## Extrait fourni
----------------
Balade Engagée © Pierre Planchenault.
Balade Engagée © Pierre Planchenault.
Ainsi Opéra Pagaï et la Scène nationale Carré-Colonnes, unis dans le même trip, ont créé un Jardin Secret (Jardin d'Épicure accueillant les causeries philosophiques) où les habitants, conviés en avril à semer des graines de poésie dans un pot à leur nom, découvrent - le printemps venu et avec lui la réouverture des théâtres - l'œuvre féconde de la terre au travail, prodige de fertilité naturelle elle-même transcendée par le récit décalé des numéros de Newslaitue, une feuille de chou abreuvant les boîtes mails. Côté jardin et côté cour, on ne pouvait rêver mieux pour célébrer un retour à la vraie vie… naturelle et culturelle.

Dans ce droit fil écolo-artistique, plusieurs week-ends d'affilée, cinq balades à thème (engagée, sauvage, habitée, animale et immobile) sont proposées aux curieux de tous horizons appâtés par la découverte des mondes sensibles. La première - Balade engagée - a eu lieu ce dimanche, à "La Vacherie", ferme urbaine et culturelle proposant, entre autres, de succulents fromages… de brebis. Après lecture par Sylvie Violan d'un morceau choisi emprunté à Christian Bobin, "Le plâtrier siffleur" - court récit porteur de la question existentielle "comment habiter poétiquement le monde ?" et résonnant comme une invitation au voyage -, on chemine dans des sous-bois ombragés débouchant sur une esplanade.

"Ce qui m'est dû" © Pierre Planchenault.
"Ce qui m'est dû" © Pierre Planchenault.
----------------
## Les données
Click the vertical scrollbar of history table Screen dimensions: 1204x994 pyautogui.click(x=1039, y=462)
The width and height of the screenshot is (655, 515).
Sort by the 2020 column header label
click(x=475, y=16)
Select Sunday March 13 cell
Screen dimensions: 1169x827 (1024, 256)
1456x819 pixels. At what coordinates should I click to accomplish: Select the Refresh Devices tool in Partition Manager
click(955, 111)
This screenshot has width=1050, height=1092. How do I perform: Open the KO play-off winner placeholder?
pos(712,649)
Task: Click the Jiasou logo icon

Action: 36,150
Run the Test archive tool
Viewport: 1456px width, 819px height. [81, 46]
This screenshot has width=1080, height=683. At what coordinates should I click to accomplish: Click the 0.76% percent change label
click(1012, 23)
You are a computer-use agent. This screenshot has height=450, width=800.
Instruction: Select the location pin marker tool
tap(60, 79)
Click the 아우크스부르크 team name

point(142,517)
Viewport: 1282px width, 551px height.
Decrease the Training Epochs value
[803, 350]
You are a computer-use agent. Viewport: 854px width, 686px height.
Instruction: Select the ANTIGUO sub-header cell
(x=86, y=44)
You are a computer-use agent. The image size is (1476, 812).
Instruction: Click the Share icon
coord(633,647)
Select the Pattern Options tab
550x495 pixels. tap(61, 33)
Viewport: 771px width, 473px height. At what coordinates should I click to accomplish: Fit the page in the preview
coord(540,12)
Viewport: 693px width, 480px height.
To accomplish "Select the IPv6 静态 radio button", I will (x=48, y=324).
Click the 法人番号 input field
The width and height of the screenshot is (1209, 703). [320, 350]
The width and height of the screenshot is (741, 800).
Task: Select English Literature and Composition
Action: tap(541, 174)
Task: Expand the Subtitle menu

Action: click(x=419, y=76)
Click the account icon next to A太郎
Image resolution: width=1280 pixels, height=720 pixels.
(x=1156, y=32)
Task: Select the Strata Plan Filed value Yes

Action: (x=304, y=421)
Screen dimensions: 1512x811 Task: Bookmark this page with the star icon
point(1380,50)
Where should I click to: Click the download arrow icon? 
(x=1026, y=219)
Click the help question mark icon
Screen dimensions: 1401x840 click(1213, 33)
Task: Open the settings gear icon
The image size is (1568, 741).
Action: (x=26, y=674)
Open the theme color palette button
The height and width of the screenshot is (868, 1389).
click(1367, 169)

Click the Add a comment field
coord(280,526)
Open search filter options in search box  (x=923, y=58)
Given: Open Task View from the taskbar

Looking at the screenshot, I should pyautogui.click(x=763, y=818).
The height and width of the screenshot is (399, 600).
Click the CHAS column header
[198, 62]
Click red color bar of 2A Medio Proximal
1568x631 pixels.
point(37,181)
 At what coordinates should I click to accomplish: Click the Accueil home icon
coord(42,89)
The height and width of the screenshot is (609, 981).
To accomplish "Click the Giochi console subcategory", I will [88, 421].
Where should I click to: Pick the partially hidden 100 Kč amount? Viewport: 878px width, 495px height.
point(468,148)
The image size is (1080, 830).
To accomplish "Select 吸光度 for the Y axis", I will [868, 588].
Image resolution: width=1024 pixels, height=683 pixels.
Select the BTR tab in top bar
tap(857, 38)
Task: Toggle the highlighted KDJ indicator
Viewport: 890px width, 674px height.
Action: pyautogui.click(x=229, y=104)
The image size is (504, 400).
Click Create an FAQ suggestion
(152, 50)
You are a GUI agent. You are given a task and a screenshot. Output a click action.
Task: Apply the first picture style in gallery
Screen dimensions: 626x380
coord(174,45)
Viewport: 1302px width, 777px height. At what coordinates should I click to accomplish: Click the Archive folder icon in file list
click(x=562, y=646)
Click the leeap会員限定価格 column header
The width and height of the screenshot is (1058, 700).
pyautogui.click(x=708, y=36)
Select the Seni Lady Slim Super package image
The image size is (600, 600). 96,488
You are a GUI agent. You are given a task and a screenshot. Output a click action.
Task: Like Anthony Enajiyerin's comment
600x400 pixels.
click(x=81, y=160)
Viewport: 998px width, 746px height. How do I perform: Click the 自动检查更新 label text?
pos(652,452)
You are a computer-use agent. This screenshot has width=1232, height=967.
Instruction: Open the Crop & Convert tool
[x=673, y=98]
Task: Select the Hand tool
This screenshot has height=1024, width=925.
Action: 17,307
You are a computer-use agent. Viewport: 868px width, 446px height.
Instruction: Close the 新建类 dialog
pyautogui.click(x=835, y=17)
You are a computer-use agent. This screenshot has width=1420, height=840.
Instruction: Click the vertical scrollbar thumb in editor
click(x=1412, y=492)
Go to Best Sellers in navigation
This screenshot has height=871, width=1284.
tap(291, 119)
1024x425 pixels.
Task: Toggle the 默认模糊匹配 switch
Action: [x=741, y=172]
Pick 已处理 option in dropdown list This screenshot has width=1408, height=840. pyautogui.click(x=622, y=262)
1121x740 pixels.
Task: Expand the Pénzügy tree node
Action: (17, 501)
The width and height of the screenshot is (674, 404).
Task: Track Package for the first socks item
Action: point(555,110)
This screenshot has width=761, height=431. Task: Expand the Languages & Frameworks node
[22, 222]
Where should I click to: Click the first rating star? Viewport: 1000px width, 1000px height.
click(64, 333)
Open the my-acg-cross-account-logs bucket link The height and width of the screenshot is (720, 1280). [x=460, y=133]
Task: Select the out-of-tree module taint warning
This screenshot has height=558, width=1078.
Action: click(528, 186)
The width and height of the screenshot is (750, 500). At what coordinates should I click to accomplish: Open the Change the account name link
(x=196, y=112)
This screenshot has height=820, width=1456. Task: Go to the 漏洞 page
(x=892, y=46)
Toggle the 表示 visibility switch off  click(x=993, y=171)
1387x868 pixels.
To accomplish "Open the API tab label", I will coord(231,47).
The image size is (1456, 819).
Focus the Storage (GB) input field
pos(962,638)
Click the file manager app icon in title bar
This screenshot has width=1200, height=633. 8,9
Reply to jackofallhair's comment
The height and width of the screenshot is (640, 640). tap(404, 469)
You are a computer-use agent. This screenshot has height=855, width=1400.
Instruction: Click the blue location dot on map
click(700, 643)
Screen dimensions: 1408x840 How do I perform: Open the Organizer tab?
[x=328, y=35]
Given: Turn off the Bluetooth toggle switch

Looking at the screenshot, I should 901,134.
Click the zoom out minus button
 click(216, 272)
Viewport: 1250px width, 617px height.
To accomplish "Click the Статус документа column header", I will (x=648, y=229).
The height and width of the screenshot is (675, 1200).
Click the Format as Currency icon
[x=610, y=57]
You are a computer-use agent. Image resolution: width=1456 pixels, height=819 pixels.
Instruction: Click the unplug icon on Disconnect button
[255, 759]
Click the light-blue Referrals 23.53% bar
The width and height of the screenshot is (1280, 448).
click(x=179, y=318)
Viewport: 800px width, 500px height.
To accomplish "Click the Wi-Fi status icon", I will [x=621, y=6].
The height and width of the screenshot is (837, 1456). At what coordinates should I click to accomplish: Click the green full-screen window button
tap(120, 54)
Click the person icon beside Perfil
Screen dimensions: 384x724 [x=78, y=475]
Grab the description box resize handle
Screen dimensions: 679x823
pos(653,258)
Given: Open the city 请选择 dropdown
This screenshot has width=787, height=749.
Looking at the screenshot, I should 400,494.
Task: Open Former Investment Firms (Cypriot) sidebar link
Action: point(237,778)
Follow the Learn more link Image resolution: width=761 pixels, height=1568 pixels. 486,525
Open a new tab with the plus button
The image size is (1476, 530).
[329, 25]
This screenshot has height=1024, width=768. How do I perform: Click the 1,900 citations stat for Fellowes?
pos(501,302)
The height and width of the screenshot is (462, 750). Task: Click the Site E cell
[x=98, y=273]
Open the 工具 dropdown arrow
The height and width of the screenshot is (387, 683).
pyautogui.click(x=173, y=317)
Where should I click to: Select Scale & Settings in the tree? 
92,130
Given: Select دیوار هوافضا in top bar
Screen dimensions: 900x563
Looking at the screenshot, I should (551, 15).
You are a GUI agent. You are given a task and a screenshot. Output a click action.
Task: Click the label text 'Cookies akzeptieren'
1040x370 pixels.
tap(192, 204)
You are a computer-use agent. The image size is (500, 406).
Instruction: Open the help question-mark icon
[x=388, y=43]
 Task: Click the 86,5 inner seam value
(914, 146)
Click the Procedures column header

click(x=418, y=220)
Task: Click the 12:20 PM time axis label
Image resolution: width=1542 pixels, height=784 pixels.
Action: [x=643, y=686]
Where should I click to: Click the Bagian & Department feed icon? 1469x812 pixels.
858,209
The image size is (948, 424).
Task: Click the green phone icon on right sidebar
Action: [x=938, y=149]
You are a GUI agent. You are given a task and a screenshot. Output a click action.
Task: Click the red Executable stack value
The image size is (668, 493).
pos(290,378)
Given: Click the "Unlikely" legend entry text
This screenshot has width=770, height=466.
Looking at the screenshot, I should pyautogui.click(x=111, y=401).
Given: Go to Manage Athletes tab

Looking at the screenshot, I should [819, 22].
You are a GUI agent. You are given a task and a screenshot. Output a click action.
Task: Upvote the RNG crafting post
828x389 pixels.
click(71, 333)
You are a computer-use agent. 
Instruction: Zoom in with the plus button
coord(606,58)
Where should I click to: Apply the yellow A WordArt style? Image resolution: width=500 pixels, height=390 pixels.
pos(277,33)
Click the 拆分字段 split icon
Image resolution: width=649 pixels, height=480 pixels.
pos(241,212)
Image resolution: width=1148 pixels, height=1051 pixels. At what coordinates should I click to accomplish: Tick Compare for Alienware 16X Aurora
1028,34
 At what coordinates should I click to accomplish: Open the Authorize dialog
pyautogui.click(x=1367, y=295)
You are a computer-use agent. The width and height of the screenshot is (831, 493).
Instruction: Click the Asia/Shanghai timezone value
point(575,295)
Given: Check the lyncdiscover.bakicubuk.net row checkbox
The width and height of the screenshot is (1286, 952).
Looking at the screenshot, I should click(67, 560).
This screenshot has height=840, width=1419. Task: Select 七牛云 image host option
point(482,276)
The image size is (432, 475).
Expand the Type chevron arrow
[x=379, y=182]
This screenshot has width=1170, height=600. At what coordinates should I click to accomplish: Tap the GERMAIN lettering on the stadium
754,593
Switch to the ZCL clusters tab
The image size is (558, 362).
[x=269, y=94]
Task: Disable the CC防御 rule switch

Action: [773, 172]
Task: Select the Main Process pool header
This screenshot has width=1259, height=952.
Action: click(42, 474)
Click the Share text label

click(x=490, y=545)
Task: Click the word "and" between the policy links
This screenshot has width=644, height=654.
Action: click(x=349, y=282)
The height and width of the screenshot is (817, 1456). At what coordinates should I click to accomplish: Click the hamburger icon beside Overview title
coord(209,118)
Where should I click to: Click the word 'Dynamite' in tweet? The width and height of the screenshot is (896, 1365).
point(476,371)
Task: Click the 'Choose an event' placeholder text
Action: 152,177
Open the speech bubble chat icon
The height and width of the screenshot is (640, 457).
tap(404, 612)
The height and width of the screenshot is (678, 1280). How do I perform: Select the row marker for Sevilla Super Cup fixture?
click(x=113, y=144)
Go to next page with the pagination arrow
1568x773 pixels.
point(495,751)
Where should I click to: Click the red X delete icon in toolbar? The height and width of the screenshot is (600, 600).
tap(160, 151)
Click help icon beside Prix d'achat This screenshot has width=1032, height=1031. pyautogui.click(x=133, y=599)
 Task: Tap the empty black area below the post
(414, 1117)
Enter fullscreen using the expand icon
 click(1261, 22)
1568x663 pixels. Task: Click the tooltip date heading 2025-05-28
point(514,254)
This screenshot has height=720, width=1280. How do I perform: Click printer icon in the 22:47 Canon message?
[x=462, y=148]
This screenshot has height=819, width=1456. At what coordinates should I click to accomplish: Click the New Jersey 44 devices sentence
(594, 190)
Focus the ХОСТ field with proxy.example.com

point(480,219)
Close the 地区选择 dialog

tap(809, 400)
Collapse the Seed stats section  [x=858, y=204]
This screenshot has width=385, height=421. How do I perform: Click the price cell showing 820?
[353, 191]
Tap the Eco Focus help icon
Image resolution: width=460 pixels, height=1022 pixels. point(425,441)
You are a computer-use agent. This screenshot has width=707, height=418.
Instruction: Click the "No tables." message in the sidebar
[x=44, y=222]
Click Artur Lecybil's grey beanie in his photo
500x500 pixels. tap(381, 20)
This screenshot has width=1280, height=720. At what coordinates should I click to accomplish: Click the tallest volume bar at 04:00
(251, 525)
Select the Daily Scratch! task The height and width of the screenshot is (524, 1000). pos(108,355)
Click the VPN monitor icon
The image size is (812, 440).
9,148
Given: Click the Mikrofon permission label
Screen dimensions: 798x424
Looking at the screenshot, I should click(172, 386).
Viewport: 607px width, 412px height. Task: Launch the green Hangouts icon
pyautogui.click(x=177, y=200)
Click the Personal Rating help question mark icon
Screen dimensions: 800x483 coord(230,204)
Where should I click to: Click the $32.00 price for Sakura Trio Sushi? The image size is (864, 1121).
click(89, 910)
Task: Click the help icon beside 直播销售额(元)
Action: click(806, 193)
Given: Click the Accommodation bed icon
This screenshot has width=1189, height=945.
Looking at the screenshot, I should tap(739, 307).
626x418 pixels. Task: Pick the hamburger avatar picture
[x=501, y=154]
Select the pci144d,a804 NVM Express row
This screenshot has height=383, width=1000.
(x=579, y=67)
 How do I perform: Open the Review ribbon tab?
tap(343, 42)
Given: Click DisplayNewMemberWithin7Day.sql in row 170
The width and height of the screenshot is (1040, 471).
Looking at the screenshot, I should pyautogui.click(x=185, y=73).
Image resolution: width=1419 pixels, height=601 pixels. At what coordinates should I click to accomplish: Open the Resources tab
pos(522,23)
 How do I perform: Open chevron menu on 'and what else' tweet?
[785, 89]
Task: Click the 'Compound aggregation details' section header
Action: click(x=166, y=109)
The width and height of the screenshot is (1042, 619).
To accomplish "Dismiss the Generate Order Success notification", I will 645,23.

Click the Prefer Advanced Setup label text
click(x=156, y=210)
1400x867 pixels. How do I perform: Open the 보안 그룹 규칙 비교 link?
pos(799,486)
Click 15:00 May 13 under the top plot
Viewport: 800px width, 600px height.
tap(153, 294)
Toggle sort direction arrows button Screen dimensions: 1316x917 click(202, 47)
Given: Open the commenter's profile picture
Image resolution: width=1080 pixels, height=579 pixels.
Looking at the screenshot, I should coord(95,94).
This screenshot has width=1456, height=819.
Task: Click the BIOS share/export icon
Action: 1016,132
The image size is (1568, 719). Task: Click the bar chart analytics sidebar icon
----------------
## Exercice proposé A
Condensez sous forme de liste le paragraphe de l'extrait qui commence par « Dans ce droit fil écolo-artistique », en gardant ses faits principaux.
## Exercice proposé B
Dans la liste, substituez "Overall Rating" à "Personal Rating" en commençant à la ligne qui contient "Click the Personal" et en vous arrêtant après celle qui contient "Action: click(806, 193)". Ne modifiez rien d'autre.

## Résultat obtenu A
- Pendant plusieurs week-ends d'affilée, cinq balades à thème (engagée, sauvage, habitée, animale et immobile) sont proposées aux curieux de tous horizons.
- La première, la Balade engagée, a eu lieu ce dimanche à « La Vacherie », une ferme urbaine et culturelle qui propose notamment des fromages de brebis.
- Sylvie Violan y a lu « Le plâtrier siffleur », un court récit de Christian Bobin qui porte la question « comment habiter poétiquement le monde ? ».
- On chemine ensuite dans des sous-bois ombragés qui débouchent sur une esplanade.

## Résultat obtenu B
Click the Overall Rating help question mark icon
Screen dimensions: 800x483 coord(230,204)
Where should I click to: Click the $32.00 price for Sakura Trio Sushi? The image size is (864, 1121).
click(89, 910)
Task: Click the help icon beside 直播销售额(元)
Action: click(806, 193)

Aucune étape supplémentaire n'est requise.